Sinatra was also known for his generosity, particularly after his comeback. Kelley notes that when Lee J. Cobb nearly died from a heart attack in June 1955, Sinatra flooded him with "books, flowers, delicacies", paid his hospital bills, and visited him daily, telling him that his "finest acting" was yet to come.

=== Alleged organized-crime links and Cal Neva Lodge ===

Mobster Lucky Luciano

Sinatra became the stereotype of the "tough working-class Italian American", something that he embraced. Sinatra said that if it had not been for his interest in music, he would have likely ended up in a life of crime. Willie Moretti was Sinatra's godfather and the notorious underboss of the Genovese crime family, and he helped Sinatra in exchange for kickbacks and was reported to have intervened in releasing Sinatra from his contract with Tommy Dorsey. Sinatra was present at the Mafia Havana Conference in 1946, and the press learned of his being there with Lucky Luciano. He was reported to be a good friend of mobster Sam Giancana, Kelley quoted Jo-Carrol Silvers that Sinatra "adored" Bugsy Siegel and boasted to friends about him and how many people Siegel had killed. Kelley says that Sinatra and mobster Joseph Fischetti had been good friends from 1938 onward and acted like "Sicilian brothers". She also states that Sinatra and Hank Sanicola were financial partners with Mickey Cohen in the gossip magazine Hollywood Night Life. Sinatra sponsored the membership of John Roselli, a mobster, to the Friars Club.

In 1951 Sinatra was under investigation for his mafia links by the US Senate's Kefauver Committee, headed by Senator Estes Kefauver. At Kefauver's request associate counsel Joseph L. Nellis interviewed him. At 4 AM on 1 March 1951, Nellis met Sinatra in an office at the top of the Rockefeller Center. Kefauver had come into possession of eight photographs of Sinatra with well-known mafia figures. One was of Sinatra with his arm around Lucky Luciano on the balcony of the Hotel Nacional in Cuba, another was of Sinatra seated with Luciano at a night club. He also appeared with the Fischetti brothers in a number of other pictures. Kefauver wanted to determine whether Sinatra should be called to testify before the committee, so he tasked Nellis with setting up an interview. Nellis contacted Sinatra's attorney Sol Gelb, through him the meeting was arranged.

Nellis quizzed Sinatra on his mafia connections. He admitted "knowing" or "seeing", and saying "hello" or "goodbye", to Lucky Luciano, the Fischetti brothers, Al Capone's cousins, Meyer Lansky, Frank Costello, Joe Adonis, Abner Zwillman, Willie Moretti, Gerardo Catena, and Bugsy Siegel. In one photograph Sinatra was seen with an attaché case departing a plane. Sinatra told Nellis that it contained razors and crayons.
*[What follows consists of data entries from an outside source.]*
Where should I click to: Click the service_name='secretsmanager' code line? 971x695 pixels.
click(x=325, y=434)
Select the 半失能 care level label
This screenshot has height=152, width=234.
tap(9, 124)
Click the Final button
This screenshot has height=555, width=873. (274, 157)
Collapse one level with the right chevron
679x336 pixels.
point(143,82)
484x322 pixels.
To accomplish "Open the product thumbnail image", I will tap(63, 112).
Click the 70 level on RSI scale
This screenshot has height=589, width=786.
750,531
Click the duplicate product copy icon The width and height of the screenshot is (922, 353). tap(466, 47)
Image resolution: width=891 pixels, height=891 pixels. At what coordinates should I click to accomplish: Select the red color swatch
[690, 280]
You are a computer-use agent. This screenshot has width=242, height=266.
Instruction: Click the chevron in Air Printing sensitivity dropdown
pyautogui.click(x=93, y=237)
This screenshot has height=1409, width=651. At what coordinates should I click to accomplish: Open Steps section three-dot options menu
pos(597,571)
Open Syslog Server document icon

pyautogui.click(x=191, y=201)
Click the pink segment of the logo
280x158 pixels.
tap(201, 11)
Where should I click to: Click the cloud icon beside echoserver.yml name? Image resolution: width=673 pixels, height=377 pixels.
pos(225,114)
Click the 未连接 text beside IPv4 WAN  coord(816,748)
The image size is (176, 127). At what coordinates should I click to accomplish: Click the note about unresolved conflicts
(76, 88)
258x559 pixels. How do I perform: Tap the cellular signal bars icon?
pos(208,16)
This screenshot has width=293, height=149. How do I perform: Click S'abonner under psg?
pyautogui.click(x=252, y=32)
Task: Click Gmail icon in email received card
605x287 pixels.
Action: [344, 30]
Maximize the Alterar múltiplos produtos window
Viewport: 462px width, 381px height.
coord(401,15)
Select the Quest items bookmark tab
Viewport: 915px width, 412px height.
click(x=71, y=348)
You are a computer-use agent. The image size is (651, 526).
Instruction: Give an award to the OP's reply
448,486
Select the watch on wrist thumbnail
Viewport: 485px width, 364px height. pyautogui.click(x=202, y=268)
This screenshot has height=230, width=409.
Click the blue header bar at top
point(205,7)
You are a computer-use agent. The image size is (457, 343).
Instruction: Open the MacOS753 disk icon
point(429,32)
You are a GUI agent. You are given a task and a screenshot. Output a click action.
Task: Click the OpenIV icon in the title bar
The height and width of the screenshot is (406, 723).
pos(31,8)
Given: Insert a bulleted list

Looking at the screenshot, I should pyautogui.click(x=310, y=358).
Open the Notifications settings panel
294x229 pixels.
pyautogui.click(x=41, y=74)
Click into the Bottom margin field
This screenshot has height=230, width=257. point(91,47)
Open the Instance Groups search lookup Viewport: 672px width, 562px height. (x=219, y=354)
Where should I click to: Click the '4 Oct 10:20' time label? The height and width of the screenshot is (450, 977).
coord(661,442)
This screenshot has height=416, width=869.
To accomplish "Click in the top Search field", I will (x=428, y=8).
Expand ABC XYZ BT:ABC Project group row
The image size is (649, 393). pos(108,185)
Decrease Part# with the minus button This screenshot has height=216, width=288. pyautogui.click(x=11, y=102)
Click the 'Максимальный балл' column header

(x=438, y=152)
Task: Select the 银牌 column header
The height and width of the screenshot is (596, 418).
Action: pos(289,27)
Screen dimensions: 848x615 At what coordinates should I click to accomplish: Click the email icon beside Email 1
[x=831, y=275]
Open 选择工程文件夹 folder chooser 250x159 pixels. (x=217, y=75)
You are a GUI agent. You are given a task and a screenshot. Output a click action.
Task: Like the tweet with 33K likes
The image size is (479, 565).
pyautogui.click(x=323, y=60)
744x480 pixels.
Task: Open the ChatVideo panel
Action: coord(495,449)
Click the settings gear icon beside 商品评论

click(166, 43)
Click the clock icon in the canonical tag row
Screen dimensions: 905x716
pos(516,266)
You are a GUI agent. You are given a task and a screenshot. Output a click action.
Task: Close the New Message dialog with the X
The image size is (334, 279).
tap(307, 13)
When Nellis suggested that there was over $100,000 in the case, Sinatra denied it, insisting that he gave no money to Luciano and that he did not know what line of business Luciano was in. He denied having any business dealings with any of the aforementioned men. At the end of the two hour meeting Nellis learnt nothing which would have enabled him to subpoena Sinatra before the official congressional hearings.

The FBI kept records amounting to 2,403 pages on Sinatra, who was a natural target with his Mafia ties, his ardent New Deal politics, and his friendship with John F. Kennedy. The FBI kept him under surveillance for almost five decades beginning in the 1940s. The documents include accounts of Sinatra as the target of death threats and extortion schemes. The FBI documented that Sinatra was losing esteem with the Mafia as he grew closer to President Kennedy, whose younger brother Attorney General Robert F. Kennedy was leading a crackdown on organized crime. Sinatra said he was not involved: "Any report that I fraternized with goons or racketeers is a vicious lie."

In 1960, Sinatra bought a share in the Cal Neva Lodge & Casino, a casino hotel on the north shore of Lake Tahoe. He built the Celebrity Room theater, which attracted his show business friends Red Skelton, Marilyn Monroe, Victor Borge, Joe E. Lewis, Lucille Ball, Lena Horne, Juliet Prowse, the McGuire Sisters, and others. By 1962, Sinatra reportedly held a 50-percent share in the hotel. His gambling license was temporarily suspended by the Nevada Gaming Control Board in 1963 after Giancana was spotted on the premises. (Note: According to Kelley, Giancana blamed Sinatra for the ordeal and was fuming at the abuse he had given to the commission's chairman Ed Olsen. The two men never spoke again.) Due to ongoing pressure from the FBI and Nevada Gaming Commission on mobster control of casinos, Sinatra agreed to give up his share in Cal Neva and the Sands. That same year, his son Frank Jr. was kidnapped but was eventually released unharmed. Sinatra's gambling license was restored in February 1981, following support from Ronald Reagan. In May 1968 he was observed dining at the Rive Gauche Restaurant with Allen Dorfman, I. Irving Davidson and Jimmy Hoffa's wife Josephine.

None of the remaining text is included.